Dans cent ans le monde subsistera encore en son entier : ce sera le même théâtre et les mêmes décorations, ce ne seront plus les mêmes acteurs. Tout ce qui se réjouit sur une grâce reçue, ou ce qui s’attriste et se désespère sur un refus, tous auront disparu de dessus la scène. Il s’avance déjà sur le théâtre d’autres hommes qui vont jouer dans une même pièce les mêmes rôles ; ils s’évanouiront à leur tour ; et ceux qui ne sont pas encore, un jour ne seront plus : de nouveaux acteurs ont pris leur place. »

(La Bruyère)

Autrement dit, rien ne change.
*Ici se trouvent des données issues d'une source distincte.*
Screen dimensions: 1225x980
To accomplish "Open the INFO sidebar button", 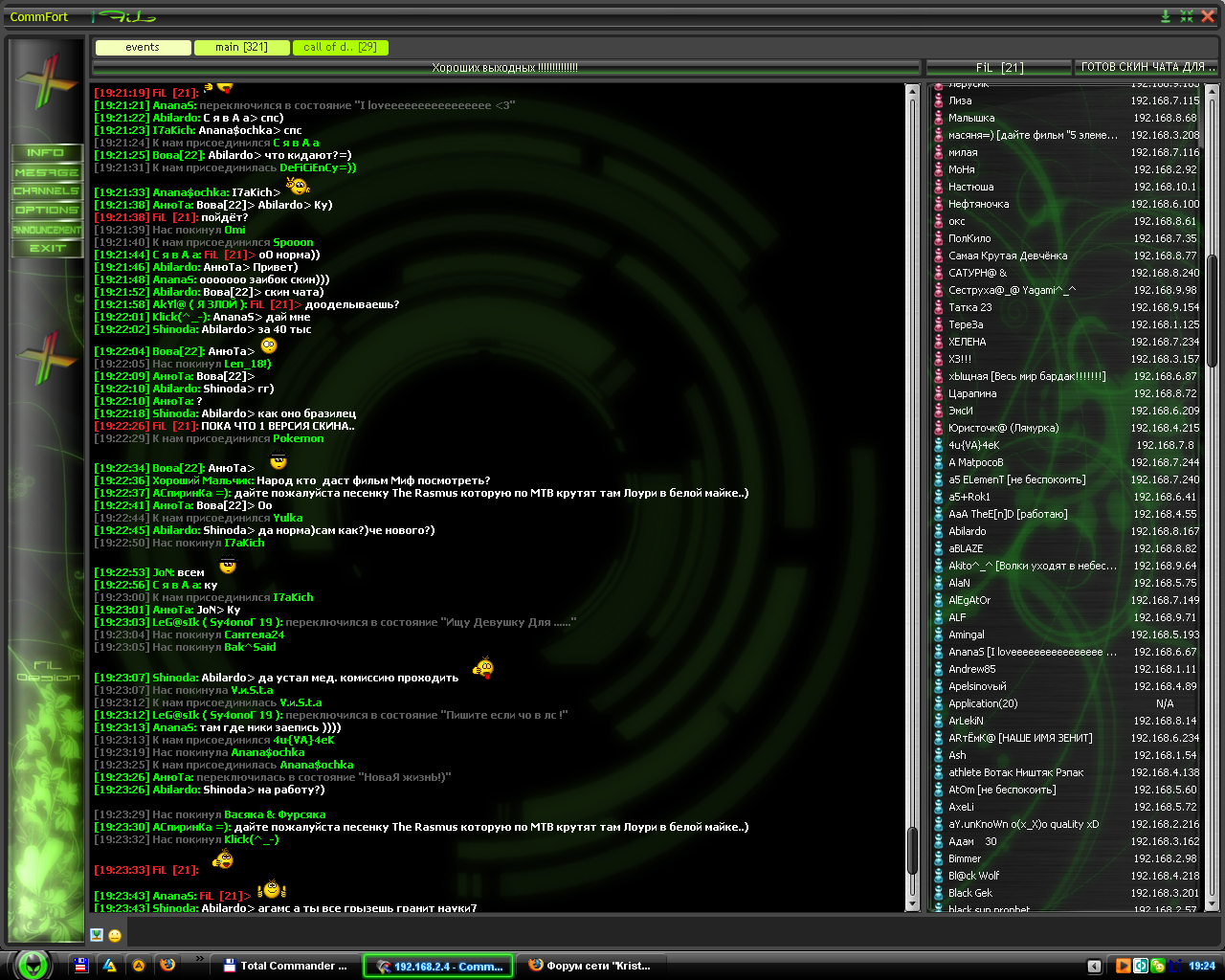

Ce qui était vrai au XVIIe siècle ne l’est pas moins aujourd’hui.
Le monde vibrionne et accélère, mais il fait du surplace. Les générations se succèdent, mais les erreurs sont identiques. La politique pratique l’alternance, mais les nouveaux entrants sont les anciens sortants. La littérature se renouvelle, mais les histoires sont les mêmes.
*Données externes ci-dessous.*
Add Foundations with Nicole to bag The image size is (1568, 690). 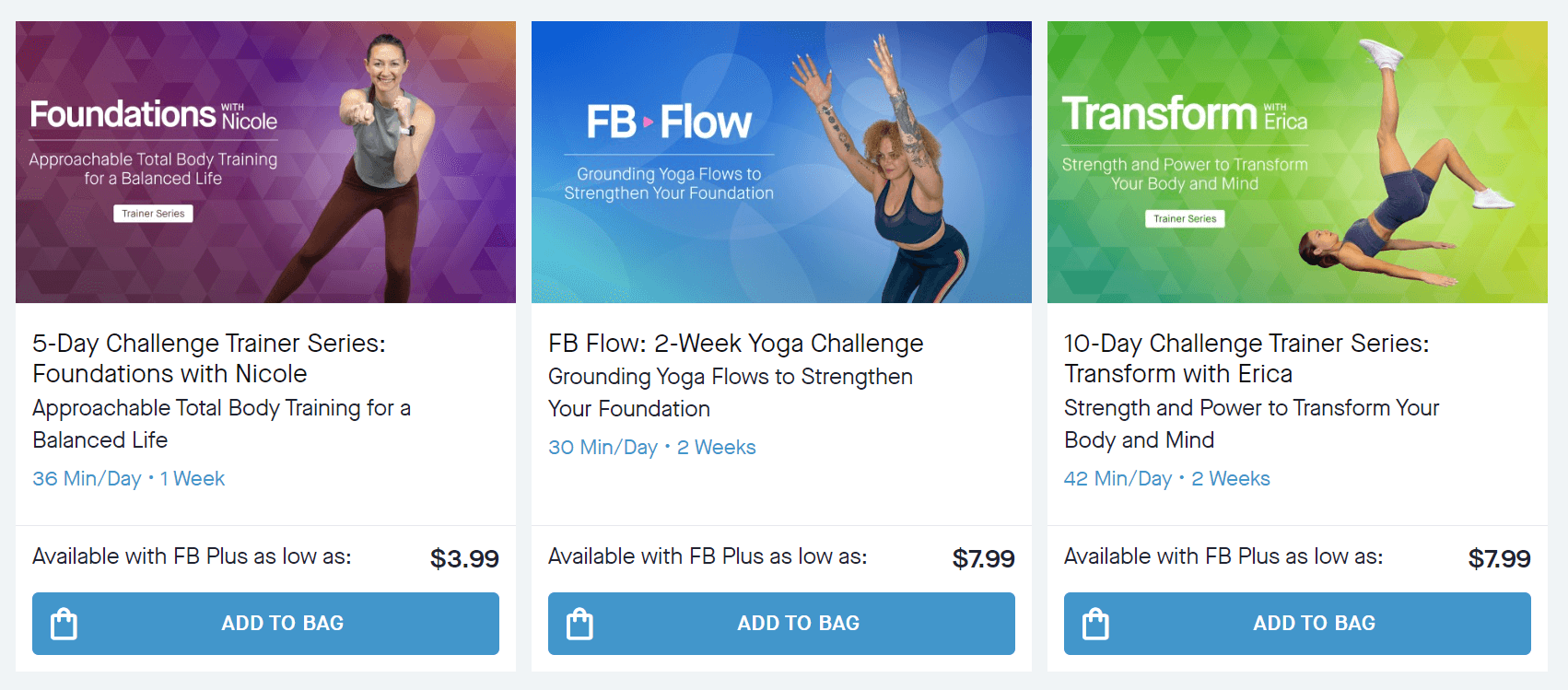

Du mécontemporain qui trouve que « c’était mieux avant » au progressiste en extase devant ses bons sentiments, le spectre immense des caractères a toujours été équitablement réparti à chaque époque. Rien de nouveau sous le soleil.

Ne plaignez pas trop le hamster dans sa roue ; il nous ressemble.
Dans un monde qui avance en roulant sur lui-même, « présent » et « actualité » sont des antonymes. « Homère est nouveau ce matin, et rien n’est aussi vieux que le journal d’aujourd’hui », disait Charles Péguy. Quelle meilleure façon de dire la différence entre la houle et l’écume ? L’actualité varie chaque jour, mais son traitement est si homogène qu’elle donne immanquablement l’impression de radoter. Le « présent » désigne à la fois les mécanismes et la présence immédiate des êtres et des choses, tandis que « l’actualité » recouvre la matière changeante et répétitive de ce qu’on appelle fort mal des nouvelles. L’un rend étonnant ce qui est familier, l’autre rend ennuyeux ce qui est inédit.

Et à ce compte-là, si ce qui passe revient toujours, alors seul ce qui dure est parfois neuf. Les passions humaines. La peur de mourir. L’indécision. Le courage. La tentation de remplacer la foi par la croyance. Le sens du divertissement. Le goût de l’ascèse. L’esquisse d’un sourire – capté par la plume d’un écrivain. Les livres sacrés.